Former Minnesota Gov. Tim Pawlenty, trailing in the polls that measure the race for the GOP presidential nomination, turned on Tuesday to foreign policy with a sharp attack on President Obama’s Mideast policies and a call to beat back the neo-isolationist wing of his own party.
Speaking at the Council of Foreign Relations, Pawlenty criticized the Obama administration’s response to the series of anti-government protests -- known as the Arab spring -- that have swept through the Mideast. He also argued that the Obama administration had been harsh with Israel and too soft in dealing with Iran and its nuclear ambitions.
“President Obama has failed to formulate and carry out an effective and coherent strategy in response” to the Arab spring, Pawlenty said. “He has been timid, slow and too often without a clear understanding of our interests or a clear commitment to our principles.”
Nor was Pawlenty diplomatic in attacking those in his own party who would seek a return to a less forceful U.S. role in foreign affairs. In a swipe at those who were hesitant about a continuing role for the U.S. military in Afghanistan, Pawlenty said: “Parts of the Republican Party now seem to be trying to out-bid the Democrats in appealing to isolationist sentiments. This is no time for uncertain leadership in either party. The stakes are simply too high, and the opportunity is simply too great.”
Most polls have Pawlenty running in the second tier of GOP presidential hopefuls. Despite campaigning for months, the former governor has had trouble moving up, though he has strong credibility with the media, which generally see him as a more serious challenger than his poll numbers indicate. By turning to foreign affairs, Pawlenty may be hoping to find a constituency he can harness even though polls show that the economy and related issues remain the key determining factors in 2012 electoral cycle.
Foreign affairs is a trickier area since there is a general agreement on U.S. policy abroad; partisan divisions on domestic policy are much sharper. For example, both parties oppose Iran’s nuclear development plans, though they disagree on tactics to prevent the spread of nuclear weapons. Both parties favor democracy, but differ in what the United States should do to foster human rights. That general consensus leaves opponents in the position of attacking Obama more for his style rather than the underlying policy.
To that end, Pawlenty was unsparing on Tuesday, attacking the president for not reacting more strongly when the 2009 elections in Iran led to stormy pro-democracy protests. Obama’s “silence validated the mullahs, despite the blood on their hands and the nuclear centrifuges in their tunnels. While protesters were killed and tortured,” Pawlenty said. Secretary of State Hillary Clinton "and the president waited long enough to see the protesters crushed."

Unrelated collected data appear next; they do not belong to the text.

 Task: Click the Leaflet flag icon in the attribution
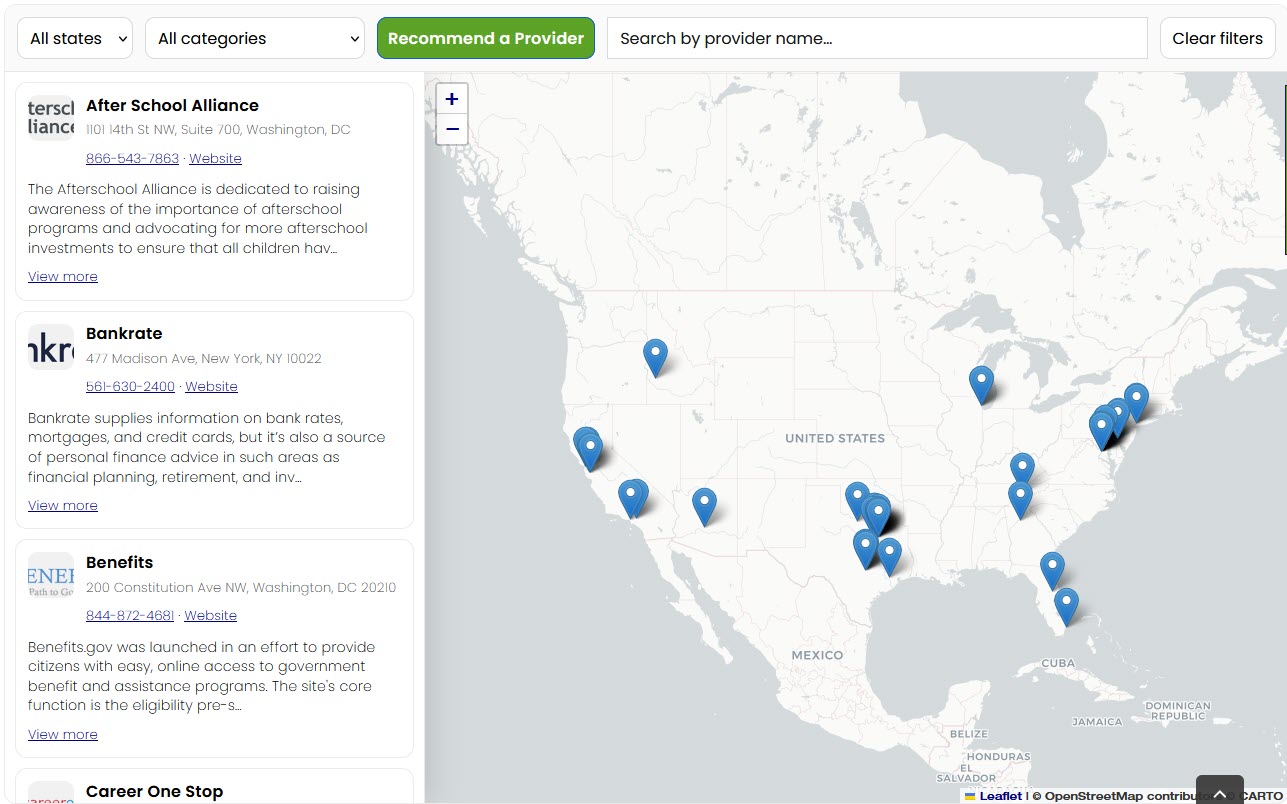click(972, 796)
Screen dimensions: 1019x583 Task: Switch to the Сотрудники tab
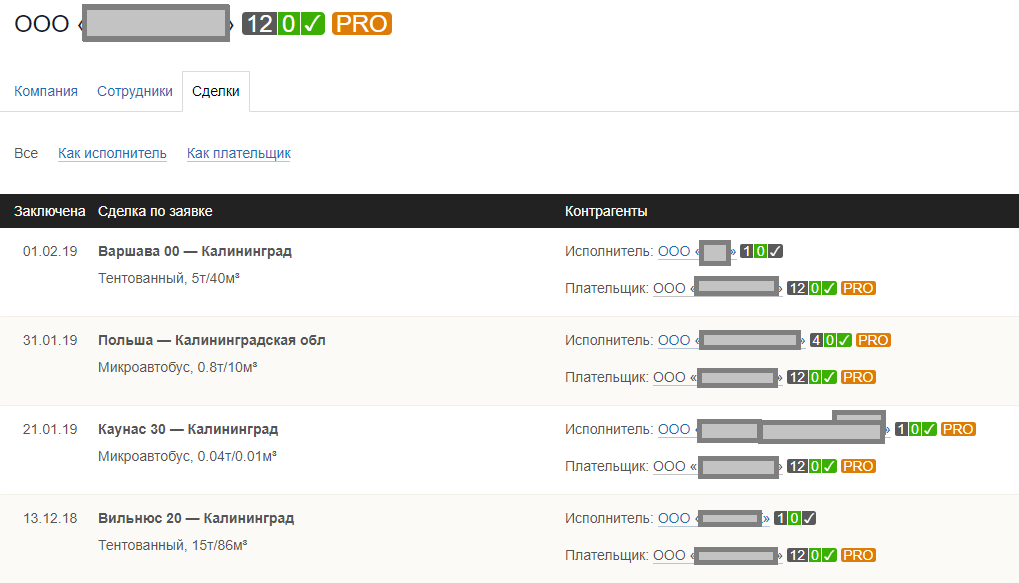(135, 91)
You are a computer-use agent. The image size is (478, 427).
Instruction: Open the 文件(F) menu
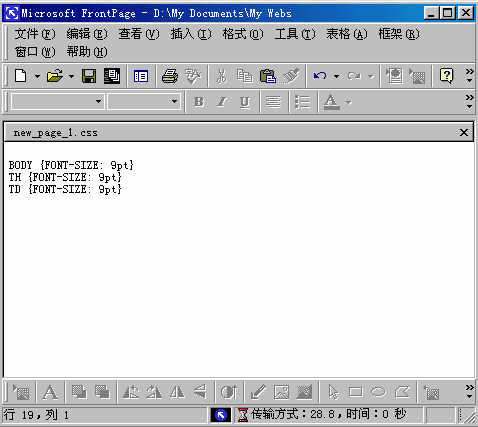tap(35, 34)

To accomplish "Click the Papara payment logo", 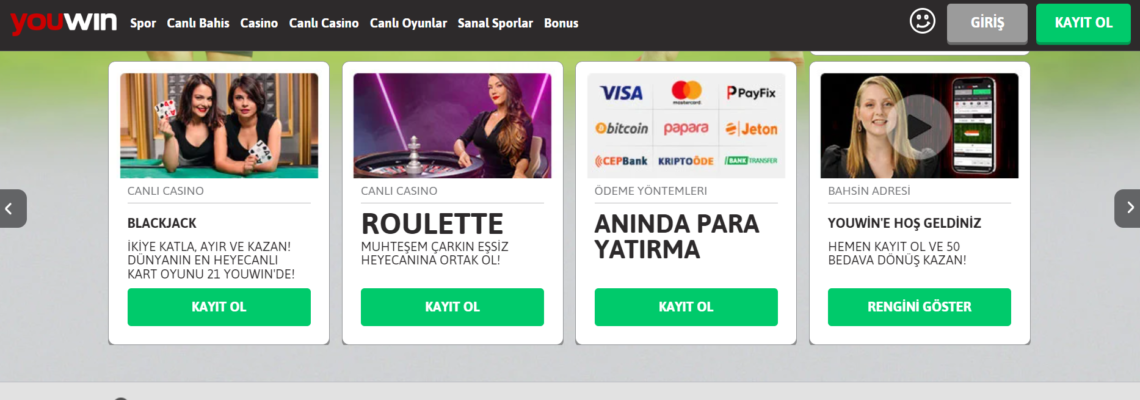I will click(x=686, y=129).
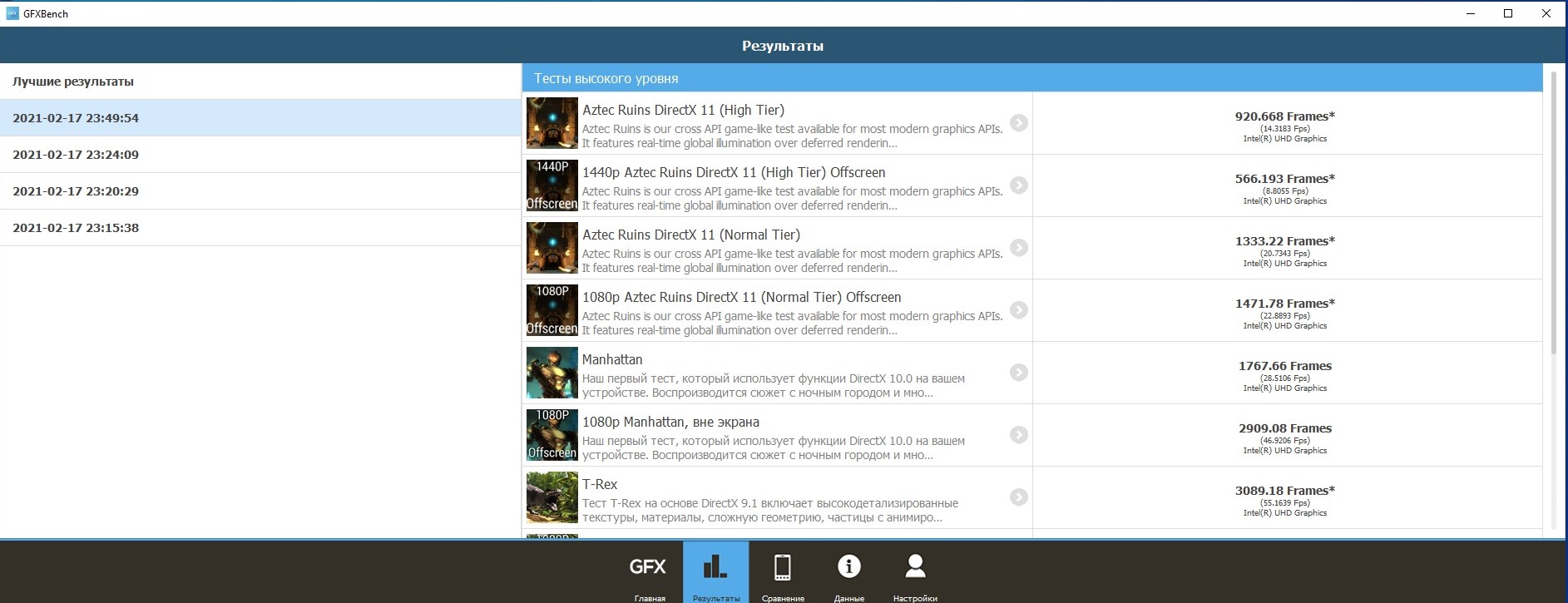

Pawlenty belittled Obama’s efforts as "engagement” rather than a forceful policy. He said the administration moved too slowly in supporting demonstrators who eventually forced Egyptian President Hosni Mubarak from office and had been too slow in calling for the departure of Syrian President Bashar Assad. “We need a president who fully understands that America never leads from behind,” Pawlenty said.
Obama has repeatedly supported the pro-democracy groups, arguing that rights of assembly and protest should be respected and that governments should not use violence to squelch protests. He also has argued that outsiders cannot solve the internal problems of the Arab countries, though the United States should play a role in helping where needed. He has imposed economic sanctions on countries such as Libya, Syria and Iran, though Pawlenty said that more and better sanctions were needed.
Pawlenty reserved some of his toughest language for the president’s handling of Israeli-Palestinian issues.
This is two-edged sword in the GOP. A strong pro-Israel policy allows a Republican to seek votes from Democrats and among some independents while placating a wing of the GOP, especially evangelicals, who are an important voting bloc in the presidential primaries. Pawlenty minced no words in portraying his policy as more pro-Israel than Obama’s.
“It breaks my heart that President Obama treats Israel, our great friend, as a problem, rather than as an ally,” Pawlenty said. “Today the president doesn’t really have a policy toward the peace process. He has an attitude. And let’s be frank about what that attitude is: He thinks Israel is the problem. And he thinks the answer is always more pressure on Israel.”
Obama, too, has repeatedly said he favors a strong Israel. In discussing the deadlocked peace process, Obama called for negotiations using the 1967 armistice lines as the basis for creating a Palestinian state in talks where both sides would swap pieces of property as needed. That position was condemned by Israeli Prime Minister Benjamin Netanyahu, who lectured Obama in a recent visit to the United States.
Some of Pawlenty’s opponents for the GOP presidential nod have questioned whether Obama is moving too slowly in his plans for withdrawing U.S. troops from Afghanistan.
“It is not wrong for Republicans to debate the timing of our military drawdown in Afghanistan,” Pawlenty said. But he placed himself firmly on the side of those, including some military leaders, who wanted the withdrawal to go more slowly than the president had proposed.